Cherries are often made the star of dessert or breakfast muffins around the world. Using pitted cherries, fresh or canned, chefs will make basic cherry muffins with ingredients like butter, milk, eggs, sugar, baking powder and salt. For added interest and flavor, many spruce their muffins up with items like sour cream, ricotta cheese, citrus zest and, perhaps most commonly, chocolate.
As with most dessert treats, cherry muffins require a certain precision of proportions. For a basic recipe making a dozen muffins, one cook uses 1.5 cup (about 190 g) of flour to 0.5 cup (about 63 g) of sugar, along with 0.5 tsp. (about 2.5 g) of salt and 2 tsp. (about 10 g) of baking powder.

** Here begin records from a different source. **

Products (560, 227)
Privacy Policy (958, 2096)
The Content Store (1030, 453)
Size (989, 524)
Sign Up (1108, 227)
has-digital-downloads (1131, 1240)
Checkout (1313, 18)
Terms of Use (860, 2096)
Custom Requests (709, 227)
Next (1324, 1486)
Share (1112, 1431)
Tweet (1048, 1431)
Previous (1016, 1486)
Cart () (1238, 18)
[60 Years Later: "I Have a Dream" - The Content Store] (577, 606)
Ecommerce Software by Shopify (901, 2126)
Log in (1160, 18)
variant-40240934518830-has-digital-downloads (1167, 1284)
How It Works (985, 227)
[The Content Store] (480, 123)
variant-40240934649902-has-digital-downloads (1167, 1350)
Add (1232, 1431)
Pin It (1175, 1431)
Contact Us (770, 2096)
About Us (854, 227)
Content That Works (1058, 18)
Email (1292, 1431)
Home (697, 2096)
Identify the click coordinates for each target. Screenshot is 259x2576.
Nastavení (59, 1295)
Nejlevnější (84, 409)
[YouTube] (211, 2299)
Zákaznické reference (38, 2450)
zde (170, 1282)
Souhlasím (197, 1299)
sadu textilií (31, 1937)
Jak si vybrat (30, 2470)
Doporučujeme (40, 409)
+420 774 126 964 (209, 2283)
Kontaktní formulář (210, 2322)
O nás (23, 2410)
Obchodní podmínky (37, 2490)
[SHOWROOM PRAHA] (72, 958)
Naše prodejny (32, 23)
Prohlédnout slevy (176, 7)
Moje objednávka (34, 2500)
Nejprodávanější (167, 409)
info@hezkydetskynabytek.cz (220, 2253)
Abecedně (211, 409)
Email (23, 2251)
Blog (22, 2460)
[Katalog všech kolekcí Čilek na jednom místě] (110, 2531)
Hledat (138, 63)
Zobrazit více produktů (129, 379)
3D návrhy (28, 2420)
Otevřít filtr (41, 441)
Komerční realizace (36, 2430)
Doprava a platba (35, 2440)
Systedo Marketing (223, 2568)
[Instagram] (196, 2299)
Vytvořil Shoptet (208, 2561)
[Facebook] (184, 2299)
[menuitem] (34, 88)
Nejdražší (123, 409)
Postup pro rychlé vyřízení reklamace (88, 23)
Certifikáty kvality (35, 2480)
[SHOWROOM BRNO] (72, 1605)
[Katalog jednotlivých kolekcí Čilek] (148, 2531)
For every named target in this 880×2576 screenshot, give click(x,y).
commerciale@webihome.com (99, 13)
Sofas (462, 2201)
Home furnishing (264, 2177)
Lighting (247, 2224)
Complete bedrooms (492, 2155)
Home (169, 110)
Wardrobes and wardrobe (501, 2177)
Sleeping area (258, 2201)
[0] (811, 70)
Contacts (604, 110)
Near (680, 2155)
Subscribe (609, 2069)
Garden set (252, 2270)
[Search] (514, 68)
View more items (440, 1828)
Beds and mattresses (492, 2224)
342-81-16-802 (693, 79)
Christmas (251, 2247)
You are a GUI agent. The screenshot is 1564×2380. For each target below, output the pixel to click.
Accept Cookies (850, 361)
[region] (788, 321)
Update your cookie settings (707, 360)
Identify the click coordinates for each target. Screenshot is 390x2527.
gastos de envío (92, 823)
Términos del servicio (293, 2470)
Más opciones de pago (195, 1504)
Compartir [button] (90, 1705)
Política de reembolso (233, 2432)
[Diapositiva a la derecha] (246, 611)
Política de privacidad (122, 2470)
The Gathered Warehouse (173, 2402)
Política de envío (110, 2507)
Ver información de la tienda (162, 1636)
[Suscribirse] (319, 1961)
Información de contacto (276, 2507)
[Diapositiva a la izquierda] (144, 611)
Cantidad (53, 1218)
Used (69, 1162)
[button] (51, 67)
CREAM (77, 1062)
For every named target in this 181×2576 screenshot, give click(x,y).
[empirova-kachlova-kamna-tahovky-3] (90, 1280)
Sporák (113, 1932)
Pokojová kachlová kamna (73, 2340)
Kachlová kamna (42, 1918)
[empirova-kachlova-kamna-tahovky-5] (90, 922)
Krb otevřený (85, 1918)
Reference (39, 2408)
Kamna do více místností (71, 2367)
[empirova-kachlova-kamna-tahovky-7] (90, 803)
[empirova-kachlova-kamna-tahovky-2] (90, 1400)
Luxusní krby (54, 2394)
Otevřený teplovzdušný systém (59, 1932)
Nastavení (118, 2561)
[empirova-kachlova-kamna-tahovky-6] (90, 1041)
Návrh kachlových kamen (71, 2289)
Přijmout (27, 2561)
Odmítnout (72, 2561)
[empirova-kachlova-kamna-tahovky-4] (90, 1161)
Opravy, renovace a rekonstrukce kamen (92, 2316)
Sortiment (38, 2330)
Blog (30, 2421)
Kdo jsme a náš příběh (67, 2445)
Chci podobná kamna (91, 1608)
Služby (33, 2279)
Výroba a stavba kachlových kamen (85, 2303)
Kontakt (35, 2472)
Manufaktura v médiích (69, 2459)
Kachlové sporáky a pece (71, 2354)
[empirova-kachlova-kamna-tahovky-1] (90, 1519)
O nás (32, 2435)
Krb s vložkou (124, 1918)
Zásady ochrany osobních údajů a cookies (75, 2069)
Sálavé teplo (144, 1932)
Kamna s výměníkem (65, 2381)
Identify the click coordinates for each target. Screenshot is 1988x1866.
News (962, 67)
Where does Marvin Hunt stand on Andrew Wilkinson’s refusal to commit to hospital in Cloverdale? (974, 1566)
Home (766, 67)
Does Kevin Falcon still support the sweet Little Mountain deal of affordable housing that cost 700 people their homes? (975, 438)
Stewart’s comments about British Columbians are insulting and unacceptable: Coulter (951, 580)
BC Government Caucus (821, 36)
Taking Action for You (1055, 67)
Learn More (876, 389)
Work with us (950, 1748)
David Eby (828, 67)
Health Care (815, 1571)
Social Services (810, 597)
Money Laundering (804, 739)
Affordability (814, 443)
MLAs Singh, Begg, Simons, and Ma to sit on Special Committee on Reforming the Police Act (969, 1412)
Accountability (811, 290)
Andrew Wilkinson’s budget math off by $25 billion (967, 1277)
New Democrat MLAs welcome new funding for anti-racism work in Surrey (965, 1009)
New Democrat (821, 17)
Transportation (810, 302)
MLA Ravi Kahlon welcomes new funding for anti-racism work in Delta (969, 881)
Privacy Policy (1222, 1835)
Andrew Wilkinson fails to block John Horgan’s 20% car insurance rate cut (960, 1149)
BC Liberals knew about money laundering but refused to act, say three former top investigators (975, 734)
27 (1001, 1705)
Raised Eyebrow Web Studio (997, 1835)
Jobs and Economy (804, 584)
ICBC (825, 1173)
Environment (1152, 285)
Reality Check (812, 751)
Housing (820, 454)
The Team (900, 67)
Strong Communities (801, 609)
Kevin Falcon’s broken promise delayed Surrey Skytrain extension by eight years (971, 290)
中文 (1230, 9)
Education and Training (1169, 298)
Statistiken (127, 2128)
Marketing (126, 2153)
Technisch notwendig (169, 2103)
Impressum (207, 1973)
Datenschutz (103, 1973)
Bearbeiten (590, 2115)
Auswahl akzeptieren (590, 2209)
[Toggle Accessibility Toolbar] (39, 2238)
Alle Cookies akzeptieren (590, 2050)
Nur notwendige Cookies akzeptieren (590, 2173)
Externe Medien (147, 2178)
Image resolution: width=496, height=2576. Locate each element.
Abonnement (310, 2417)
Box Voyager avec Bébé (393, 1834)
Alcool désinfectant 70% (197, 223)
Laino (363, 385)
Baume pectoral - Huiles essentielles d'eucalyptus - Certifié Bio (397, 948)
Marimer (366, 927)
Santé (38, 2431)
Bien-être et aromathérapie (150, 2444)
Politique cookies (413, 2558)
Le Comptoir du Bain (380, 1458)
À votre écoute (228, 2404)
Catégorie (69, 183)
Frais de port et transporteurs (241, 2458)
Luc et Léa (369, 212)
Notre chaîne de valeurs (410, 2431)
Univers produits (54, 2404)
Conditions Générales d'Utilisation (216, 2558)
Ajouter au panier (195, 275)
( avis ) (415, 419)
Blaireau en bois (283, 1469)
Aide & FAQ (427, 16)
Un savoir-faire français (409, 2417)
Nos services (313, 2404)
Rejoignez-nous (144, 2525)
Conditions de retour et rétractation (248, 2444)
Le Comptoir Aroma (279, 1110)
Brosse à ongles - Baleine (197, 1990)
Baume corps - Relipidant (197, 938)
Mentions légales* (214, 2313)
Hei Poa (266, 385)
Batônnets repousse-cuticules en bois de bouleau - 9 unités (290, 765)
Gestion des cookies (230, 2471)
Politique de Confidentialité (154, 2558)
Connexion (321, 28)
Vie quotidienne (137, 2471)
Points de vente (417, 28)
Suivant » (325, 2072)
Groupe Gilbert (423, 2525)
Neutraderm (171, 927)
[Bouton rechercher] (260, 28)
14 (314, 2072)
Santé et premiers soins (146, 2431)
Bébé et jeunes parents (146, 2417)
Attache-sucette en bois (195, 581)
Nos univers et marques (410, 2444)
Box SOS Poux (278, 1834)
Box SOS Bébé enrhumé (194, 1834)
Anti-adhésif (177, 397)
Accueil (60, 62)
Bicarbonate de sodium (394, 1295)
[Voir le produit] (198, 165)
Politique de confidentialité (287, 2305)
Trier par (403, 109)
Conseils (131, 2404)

After these ingredients are combined, they are folded into the already-mixed moist ingredients: 3 tbsp. (about 45 g) of melted butter, 1 cup (about 225 ml) of milk, two eggs and 6 oz. (about 180 g) of macerated and pitted cherries. Often, half of the milk will be substituted with juice from the cherry jar — when jarred cherries are used instead of fresh fruit.
Cooks blend the moist and dry ingredients for cherry muffins vigorously until fully combined. Too much blending, however, could release most of the air pockets in the batter and lead to less-airy muffins. After two muffin tins are lightly greased, the batter should fill the tins about two-thirds full. Cooking times and temperatures vary slightly, but a common approach is cooking them for at least 15 minutes in an oven set to 375°F (about 190°C).
Many connoisseurs may find plain cherry muffins to be just that — too plain. To spruce up the recipe, cooks might add any number of other ingredients to impart additional flavor or a more sumptuous texture. Vanilla extract, nutmeg, cinnamon or lemon zest are minor additions. Ingredients like ricotta cheese, cream cheese, sour cream or semi-sweet chocolate chips change the flavor profile dramatically.
Though the tops of cherry muffins can be left plain or merely sprinkled with course sugar, others prefer a more ornate presentation. A cream cheese frosting is one option. Many also reserve some full cherries to decorate the top of the muffins, pressing them into the batter about halfway through the cooking time. Bakers regularly experiment with different fruits for making these muffins too. Apart from cherry muffins, several other types of produce are commonly used — from bananas, blueberries and peaches to savory vegetables like carrots, squash and zucchini.